An under and graduate college degree, professional licenses, and certifications don’t ever seem to certify and officiate your humanity, or justify your leadership position.
There are moments that seem almost hopeless:
In one majority Black school a transferred White teacher with a history of bigotry and discrimination in preventing Black kids from gaining access to his AP classes (the reason he was transferred); was voted in by the Black and White staff in his new school as the building union chapter leader…
It’s the loneliness of the politically aware principal. You set a ridiculous (and ludicrous if it were not sad and tragic) standard of expectations; you want your children to be treated like the entitled children (in the district) of America; and Both Black and White stakeholders work hard to frustrate your efforts…
Maybe it is even your White (or simple-minded Black) principal colleagues who speak of the ‘Principalship’ as an occupation or job; when you are thinking of it as a life-line, a lighthouse in a societal storm, a conscious call to service on behalf of an endangered people for whom society has rejected and forgotten.
It would come early for me as a reminder in my first year as principal, before the start of school. I (dressed in a jacket and tie), standing in the hall talking to the White custodian (dressed in jeans and a T-shirt); when a White delivery man walks over to the custodian for a principal’s signature. My custodian is so painfully embarrassed by his White brother’s behavior, and then he sadly points to me: “He’s the principal”.
It is that ‘tipping-point’ moment when the principal gets that he or she is no different from the Black and Brown students in their school. And after that moment you cannot just be a ‘company-kept’ school leader.
And as with many self-actualizing moments, the price of ‘self’ knowledge is suffering, but it is a redemptive suffering that frames your work with a meaning and purpose.
An excerpt from chapter 2: The Educational Philosophy of the Principal.

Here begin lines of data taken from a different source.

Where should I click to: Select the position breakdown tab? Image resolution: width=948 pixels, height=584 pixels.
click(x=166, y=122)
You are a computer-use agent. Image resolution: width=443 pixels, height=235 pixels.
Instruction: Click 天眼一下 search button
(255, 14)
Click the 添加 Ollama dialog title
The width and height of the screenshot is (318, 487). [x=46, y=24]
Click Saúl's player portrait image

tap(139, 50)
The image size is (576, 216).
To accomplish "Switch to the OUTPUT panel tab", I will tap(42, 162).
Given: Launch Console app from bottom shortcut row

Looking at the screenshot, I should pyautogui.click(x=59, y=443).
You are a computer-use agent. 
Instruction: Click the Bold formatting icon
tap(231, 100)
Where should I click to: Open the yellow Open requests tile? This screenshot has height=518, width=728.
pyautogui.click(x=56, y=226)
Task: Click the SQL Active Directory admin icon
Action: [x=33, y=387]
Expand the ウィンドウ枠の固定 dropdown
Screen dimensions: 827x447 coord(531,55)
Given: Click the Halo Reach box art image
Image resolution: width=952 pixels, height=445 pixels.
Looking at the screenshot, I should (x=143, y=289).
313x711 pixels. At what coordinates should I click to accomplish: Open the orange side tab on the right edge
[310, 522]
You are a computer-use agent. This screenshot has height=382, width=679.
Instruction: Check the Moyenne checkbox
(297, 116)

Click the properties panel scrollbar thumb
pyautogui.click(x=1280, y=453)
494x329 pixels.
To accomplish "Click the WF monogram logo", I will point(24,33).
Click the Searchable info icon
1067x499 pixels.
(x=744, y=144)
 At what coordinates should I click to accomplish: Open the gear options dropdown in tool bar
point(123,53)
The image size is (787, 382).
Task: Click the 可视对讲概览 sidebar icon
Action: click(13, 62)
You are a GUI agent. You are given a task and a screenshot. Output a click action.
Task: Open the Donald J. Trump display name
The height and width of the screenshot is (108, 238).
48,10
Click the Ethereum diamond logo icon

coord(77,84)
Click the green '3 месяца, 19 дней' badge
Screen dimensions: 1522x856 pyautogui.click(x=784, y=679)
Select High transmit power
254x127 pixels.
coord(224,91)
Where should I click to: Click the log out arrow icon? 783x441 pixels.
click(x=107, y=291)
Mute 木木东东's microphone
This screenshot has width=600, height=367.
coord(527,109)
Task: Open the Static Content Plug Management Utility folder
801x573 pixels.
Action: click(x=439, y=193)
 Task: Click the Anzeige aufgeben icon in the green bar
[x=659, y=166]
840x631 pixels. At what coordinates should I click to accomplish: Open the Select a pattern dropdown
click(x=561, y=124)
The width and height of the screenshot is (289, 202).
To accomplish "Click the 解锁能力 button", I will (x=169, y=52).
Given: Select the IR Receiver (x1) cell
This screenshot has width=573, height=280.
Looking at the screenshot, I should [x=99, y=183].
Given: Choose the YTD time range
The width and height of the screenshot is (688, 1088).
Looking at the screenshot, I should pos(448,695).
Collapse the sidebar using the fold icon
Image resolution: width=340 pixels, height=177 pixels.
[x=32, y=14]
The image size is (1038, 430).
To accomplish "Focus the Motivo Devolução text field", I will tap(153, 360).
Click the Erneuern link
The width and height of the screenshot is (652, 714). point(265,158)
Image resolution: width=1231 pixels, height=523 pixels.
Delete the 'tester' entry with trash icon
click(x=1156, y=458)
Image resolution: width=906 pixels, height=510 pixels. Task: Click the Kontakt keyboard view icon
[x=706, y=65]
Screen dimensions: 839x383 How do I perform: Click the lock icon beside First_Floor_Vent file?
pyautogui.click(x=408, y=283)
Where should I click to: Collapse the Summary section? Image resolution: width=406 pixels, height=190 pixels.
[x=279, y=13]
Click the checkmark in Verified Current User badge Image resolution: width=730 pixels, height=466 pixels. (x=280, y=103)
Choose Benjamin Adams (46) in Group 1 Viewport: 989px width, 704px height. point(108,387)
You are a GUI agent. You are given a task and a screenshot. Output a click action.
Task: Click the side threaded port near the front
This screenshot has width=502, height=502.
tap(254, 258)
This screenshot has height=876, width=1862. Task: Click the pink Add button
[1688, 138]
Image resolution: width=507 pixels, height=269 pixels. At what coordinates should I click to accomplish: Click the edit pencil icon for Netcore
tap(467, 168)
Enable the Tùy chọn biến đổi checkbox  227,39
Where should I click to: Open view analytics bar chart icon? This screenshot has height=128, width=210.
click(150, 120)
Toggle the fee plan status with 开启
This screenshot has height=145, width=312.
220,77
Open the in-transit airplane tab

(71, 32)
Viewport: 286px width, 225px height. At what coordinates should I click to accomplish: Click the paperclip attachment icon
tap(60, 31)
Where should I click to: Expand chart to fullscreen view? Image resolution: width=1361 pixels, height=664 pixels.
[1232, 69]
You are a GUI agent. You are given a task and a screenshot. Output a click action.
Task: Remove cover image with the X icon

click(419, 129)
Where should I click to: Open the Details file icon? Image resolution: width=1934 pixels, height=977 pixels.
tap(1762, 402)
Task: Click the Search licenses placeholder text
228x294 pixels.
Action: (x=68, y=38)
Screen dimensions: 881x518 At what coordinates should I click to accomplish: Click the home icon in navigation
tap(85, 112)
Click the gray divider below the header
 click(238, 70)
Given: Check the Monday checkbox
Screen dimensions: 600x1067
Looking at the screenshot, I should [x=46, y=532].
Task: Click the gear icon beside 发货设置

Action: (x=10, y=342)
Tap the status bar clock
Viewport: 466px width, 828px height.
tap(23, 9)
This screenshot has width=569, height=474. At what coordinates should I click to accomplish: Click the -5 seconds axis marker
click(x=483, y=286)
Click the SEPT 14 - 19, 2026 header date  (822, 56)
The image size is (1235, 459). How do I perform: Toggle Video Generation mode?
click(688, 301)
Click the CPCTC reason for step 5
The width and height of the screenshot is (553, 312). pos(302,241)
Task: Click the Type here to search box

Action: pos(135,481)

“Neither a title nor position will allow me (even if I chose to try) to escape from my own existential American reality. I am Black and born in a nation where my skin color is a societal identifier and constant underestimation of who people believe I am and what I am capable of becoming…”
Michael A. Johnson has served as a public school teacher, Science Skills Center director, principal, and a school district superintendent. He also served as an adjunct professor of Science Education in the School of Education at St. John’s University. He recently completed a book on school leadership: Report to the Principal’s Office: Tools for Building Successful High School Administrative Leadership…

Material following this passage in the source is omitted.